一般的に、脳卒中は「高血圧性脳出血」「脳梗塞」「くも膜下出血」の3通りに分けられる。このうち、前者2つは「定期健康診断で高血圧や脳梗塞と診断されれば、予防策をとることができる」。
しかし、くも膜下出血は「遺伝的な要素が強く、予兆なく突然発症するのが特徴。MRI検診なしには事前の対策は不可能」とし、「脳MRIで脳動脈瘤を発見できれば、予防的治療が可能」だという。
同機構も参加する国交省の「事業用自動車健康起因事故対策協議会」では、モデル事業として、1万人のドライバーに対して脳MRIのスクリーニング検査を実施。令和2年度、同3年度ともに、全体の2割程度のドライバーに異常が発見される結果となった。
同事務局長は「脳卒中は国民病。トラックについては過去の重大事故を見ても、定期健康診断を年2回行い、しっかり健康管理しているような会社でも起きた例が存在する」と危機感を示す。
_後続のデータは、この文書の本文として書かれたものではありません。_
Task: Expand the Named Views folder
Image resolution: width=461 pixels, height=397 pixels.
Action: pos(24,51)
同機構発足のきっかけとなったのは、2011年に愛知県瀬戸市で起きたバス事故にさかのぼる。死亡したドライバーの死因がくも膜下出血であったことから、現代表理事の水町重範氏(水町メディカルグループ代表)が当時の国交相との会談などを経て、ドライバーの脳疾患防止のための仕組みづくりに着手。現在では、全国約260ー270医療機関と提携するほどのネットワークを構築している。
同機構を通じて毎年2万人程度のドライバーが受診しているというが、同事務局長は、「ドライバー全体の数からすると全然足りない」と指摘。「人の命と直接関わるバス業界の受診が最も多く、トラックはまだまだ少ない」とし、「助成額、対象人数などは異なるが、ト協や健保組合、陸災防による脳健診の助成制度もあるので活用してほしい」と説明。たとえば、東ト協、神ト協は1万円(5名まで)、奈ト協は2万円(10名まで)、山梨県はト協のほかに、ト協未加入事業者向けに県の助成金もある。
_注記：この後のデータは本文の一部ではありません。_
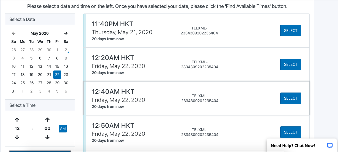Increase the hour with up arrow
The width and height of the screenshot is (338, 152).
pos(17,120)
なお、脳健診の受診は「働きやすい職場認証制度」での加点対象になっており、「採用面での効果も期待できる」とも。また、PRに活用できる「脳MRI健診推進事業者証」の車両用ステッカーも発行している。
蒲原事務局長は、「昨年から脳・心臓疾患が労災認定されるようになった。従業員の健康管理は企業の責任となるため、積極的に受診を推奨いただきたい」と呼び掛ける。